To set the time, you hold in the Start button until the display reads
12:00. Use the timer knob to set the time, then press Start again.
What is Radarware?
Radarware is the name of Amana’s line of Radarange cooking accessories.
This includes their popcorn maker, coffee maker, crispers, browning skillets
and other cookware. Many pieces were made by Corning and have microwave
absorptive material embedded within that converts the microwave energy
into conductive thermal energy (heat). I’ve tried making burgers
and even pizza with these accessories and they do a surprisingly good
job. (See the Collection area for examples)
Why are the old Radaranges so heavy?
First, there’s a lot of steel, iron and copper in these machines.
Not only in the cabinet and controls, but especially in the power supply.
Magnetron tubes require a magnetic field to operate and this was achieved
on the later machines (RR-4D and newer) by way of permanent magnets. But
the early machines use an electromagnet arrangement, which means the power
transformer (already an impressive sight) is even larger and heavier.

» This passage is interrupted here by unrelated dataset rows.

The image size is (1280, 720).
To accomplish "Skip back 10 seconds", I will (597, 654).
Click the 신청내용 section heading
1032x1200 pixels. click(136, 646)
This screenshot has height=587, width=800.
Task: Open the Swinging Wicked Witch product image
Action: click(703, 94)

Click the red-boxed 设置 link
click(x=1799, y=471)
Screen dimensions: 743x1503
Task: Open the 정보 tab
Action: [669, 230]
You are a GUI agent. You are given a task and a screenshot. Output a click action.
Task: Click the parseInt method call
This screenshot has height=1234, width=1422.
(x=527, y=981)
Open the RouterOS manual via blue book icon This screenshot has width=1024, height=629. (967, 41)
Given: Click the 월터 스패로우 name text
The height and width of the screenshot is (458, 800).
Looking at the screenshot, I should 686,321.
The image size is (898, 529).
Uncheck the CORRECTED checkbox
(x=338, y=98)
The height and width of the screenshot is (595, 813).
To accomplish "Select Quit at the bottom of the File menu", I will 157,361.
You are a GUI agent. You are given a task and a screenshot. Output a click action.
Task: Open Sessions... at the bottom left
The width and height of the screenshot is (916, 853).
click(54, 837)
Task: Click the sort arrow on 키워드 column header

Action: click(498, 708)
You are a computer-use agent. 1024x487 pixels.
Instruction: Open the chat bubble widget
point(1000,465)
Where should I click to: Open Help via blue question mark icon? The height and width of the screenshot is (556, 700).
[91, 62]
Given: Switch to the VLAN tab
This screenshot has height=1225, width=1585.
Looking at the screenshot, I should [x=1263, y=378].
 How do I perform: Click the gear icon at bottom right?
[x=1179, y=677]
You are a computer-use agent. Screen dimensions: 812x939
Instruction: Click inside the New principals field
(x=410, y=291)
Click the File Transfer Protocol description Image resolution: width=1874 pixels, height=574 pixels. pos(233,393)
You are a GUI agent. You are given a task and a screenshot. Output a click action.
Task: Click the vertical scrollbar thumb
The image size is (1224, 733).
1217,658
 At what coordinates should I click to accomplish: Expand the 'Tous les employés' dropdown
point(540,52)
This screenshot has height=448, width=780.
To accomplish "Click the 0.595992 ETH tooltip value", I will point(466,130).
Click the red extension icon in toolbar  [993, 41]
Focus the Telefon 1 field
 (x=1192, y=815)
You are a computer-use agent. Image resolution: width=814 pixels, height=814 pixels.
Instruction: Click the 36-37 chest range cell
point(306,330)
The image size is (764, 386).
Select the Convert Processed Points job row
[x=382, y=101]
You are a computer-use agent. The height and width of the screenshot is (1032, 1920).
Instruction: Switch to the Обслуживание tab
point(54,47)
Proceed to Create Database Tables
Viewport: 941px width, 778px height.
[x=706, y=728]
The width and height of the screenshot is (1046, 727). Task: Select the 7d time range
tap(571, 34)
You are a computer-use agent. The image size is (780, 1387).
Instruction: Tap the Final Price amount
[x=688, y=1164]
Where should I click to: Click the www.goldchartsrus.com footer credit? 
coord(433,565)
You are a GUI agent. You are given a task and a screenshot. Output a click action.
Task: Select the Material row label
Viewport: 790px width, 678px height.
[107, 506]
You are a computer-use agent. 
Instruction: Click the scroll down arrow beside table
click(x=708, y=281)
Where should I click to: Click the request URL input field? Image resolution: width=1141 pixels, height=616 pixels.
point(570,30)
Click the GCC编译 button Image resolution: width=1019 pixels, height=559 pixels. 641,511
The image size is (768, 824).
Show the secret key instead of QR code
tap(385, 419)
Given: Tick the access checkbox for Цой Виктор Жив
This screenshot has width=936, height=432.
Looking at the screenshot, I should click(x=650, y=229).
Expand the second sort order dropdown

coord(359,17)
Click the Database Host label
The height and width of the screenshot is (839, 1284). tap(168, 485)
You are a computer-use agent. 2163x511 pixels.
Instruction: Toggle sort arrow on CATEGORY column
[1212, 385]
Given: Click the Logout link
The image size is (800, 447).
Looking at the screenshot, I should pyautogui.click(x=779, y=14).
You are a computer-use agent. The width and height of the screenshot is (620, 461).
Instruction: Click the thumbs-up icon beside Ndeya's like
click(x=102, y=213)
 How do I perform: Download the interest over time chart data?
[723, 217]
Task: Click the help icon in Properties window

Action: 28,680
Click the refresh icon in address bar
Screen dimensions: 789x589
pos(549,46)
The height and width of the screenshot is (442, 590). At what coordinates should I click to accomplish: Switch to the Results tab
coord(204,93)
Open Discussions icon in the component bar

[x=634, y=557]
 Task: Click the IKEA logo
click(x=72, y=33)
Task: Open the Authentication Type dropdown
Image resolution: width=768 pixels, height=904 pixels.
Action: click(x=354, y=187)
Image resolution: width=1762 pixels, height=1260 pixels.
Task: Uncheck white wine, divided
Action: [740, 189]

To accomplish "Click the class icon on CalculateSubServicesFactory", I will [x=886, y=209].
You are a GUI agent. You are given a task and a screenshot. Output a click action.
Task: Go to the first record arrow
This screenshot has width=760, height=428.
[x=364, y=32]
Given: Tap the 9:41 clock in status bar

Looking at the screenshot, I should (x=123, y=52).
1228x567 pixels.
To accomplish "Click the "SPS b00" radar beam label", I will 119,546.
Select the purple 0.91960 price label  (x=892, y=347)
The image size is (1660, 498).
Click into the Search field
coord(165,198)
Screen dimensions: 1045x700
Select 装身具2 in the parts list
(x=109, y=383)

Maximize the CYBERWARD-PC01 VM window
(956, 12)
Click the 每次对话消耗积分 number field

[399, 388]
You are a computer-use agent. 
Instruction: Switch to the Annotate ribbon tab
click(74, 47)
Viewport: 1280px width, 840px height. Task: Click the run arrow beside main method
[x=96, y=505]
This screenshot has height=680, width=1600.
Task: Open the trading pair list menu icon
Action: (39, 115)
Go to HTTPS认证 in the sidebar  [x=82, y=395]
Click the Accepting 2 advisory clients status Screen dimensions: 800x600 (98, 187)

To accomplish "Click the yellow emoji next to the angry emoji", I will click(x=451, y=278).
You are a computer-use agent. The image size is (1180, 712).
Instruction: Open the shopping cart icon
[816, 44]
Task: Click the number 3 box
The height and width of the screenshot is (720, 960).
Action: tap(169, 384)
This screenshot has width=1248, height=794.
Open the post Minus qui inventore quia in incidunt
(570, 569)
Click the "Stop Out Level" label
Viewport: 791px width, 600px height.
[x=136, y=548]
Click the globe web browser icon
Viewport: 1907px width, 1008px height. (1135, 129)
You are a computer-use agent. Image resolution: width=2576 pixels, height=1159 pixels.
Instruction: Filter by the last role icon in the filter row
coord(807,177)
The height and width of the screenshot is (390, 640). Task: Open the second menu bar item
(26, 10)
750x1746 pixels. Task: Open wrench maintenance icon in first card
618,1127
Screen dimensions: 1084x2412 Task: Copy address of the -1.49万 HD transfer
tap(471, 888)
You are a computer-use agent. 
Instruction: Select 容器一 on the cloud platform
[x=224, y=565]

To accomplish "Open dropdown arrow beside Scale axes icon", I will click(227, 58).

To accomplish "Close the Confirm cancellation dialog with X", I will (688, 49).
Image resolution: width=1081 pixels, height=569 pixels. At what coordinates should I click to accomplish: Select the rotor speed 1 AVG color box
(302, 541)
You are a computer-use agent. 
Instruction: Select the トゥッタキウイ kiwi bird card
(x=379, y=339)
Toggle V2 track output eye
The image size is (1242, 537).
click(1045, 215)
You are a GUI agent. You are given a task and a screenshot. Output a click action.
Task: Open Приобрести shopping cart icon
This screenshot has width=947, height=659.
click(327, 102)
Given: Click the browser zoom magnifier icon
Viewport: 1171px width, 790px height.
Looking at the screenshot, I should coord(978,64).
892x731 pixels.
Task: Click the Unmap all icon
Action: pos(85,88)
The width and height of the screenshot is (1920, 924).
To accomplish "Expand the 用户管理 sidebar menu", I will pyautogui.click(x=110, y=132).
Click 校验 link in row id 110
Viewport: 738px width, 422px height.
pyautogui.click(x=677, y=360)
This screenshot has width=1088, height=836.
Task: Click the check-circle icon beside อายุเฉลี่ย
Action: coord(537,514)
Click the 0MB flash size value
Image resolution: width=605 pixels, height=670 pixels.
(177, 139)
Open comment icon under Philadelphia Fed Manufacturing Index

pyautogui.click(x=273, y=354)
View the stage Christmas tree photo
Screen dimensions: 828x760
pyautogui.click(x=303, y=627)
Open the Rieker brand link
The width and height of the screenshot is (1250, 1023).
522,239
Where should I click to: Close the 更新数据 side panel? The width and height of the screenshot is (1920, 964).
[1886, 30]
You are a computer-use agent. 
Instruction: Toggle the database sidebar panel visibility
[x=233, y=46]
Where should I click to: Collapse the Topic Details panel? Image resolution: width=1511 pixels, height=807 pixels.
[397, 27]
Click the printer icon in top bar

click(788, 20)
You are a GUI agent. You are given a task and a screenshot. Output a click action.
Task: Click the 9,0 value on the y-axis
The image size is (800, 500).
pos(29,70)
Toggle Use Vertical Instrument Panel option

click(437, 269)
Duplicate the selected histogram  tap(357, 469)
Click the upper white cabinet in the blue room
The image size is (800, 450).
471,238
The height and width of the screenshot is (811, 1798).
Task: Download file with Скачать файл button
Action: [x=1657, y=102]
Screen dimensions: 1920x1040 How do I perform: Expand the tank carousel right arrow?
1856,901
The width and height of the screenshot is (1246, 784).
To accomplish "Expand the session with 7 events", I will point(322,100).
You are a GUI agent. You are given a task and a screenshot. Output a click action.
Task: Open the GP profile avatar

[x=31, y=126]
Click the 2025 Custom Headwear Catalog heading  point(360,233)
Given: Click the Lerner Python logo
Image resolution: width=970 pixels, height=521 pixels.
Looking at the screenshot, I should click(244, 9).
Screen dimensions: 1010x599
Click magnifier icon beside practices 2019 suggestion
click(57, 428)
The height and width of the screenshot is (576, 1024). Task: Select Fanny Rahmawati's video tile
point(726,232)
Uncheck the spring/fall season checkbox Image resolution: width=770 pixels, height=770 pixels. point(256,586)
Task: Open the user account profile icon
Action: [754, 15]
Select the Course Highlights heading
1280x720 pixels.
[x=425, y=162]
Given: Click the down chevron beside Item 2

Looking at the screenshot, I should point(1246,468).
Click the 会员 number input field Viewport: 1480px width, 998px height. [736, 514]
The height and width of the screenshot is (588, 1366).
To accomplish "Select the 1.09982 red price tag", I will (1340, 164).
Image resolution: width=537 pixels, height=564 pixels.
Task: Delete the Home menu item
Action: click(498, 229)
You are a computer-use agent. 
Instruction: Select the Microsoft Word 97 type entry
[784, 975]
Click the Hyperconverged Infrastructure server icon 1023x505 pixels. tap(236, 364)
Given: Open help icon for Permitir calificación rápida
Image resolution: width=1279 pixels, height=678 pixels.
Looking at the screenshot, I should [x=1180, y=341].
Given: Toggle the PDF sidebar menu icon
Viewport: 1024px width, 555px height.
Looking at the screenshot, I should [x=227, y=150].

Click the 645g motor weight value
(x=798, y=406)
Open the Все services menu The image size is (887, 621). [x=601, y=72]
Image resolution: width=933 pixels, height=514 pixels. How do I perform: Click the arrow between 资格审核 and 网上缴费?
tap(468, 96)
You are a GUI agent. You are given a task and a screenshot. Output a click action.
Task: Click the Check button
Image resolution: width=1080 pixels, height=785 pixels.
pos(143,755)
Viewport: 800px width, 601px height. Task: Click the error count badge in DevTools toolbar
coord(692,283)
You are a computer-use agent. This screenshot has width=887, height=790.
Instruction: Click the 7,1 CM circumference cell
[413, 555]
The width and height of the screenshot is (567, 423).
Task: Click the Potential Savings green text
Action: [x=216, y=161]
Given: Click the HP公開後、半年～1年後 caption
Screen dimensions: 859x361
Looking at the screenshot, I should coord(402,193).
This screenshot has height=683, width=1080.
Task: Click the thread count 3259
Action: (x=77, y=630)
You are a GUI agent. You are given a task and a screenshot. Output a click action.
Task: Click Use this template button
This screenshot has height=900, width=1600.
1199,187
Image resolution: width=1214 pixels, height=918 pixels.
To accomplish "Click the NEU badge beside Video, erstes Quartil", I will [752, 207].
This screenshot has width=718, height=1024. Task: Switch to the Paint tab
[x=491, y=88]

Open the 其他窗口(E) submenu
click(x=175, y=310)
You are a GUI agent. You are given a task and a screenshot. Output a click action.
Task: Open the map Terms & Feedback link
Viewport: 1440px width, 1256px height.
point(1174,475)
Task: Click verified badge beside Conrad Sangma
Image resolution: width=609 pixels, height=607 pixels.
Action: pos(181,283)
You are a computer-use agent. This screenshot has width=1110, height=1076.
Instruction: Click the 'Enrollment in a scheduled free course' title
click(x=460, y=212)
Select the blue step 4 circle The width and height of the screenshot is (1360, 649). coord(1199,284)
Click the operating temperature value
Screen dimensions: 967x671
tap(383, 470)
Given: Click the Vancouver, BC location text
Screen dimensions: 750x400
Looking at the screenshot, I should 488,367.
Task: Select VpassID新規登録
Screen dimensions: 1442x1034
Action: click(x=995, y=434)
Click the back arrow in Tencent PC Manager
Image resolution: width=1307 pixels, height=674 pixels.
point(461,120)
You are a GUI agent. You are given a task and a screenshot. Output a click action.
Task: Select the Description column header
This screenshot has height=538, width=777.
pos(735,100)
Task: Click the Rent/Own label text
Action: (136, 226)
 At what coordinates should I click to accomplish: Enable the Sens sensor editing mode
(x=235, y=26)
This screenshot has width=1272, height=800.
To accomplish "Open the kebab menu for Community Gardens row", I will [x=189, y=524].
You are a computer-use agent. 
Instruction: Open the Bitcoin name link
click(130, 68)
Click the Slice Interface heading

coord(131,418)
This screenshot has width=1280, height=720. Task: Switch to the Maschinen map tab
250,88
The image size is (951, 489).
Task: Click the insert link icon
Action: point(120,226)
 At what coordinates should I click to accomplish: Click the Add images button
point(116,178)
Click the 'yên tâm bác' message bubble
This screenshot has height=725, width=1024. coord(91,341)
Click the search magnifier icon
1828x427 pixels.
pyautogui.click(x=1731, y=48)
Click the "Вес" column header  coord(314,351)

Plus the weight of the E-magnet itself. In the late 1970’s, a reduction
in weight was achieved by switching to a smaller, more efficient magnetron
tube (models newer than RR-6). Eventually the bean-counters got involved
and internal sheetmetal got thinner, power transformers got skimpier,
and the heavy chrome doors went away.
My RR says model XYZ on the back, but it looks nothing like the
one on your page.
This is usually the result of a compatible replacement control panel being
installed sometime after the original failed. The dead giveaway is that
the display is now greenish/blue rather than red LEDs, and the panel surface
is not a true touchplate, but rather dome switches behind a plastic lookalike
panel. Some of the last chrome door models made use these panels “from
new” but have their own unique model number, such as the RR-8T.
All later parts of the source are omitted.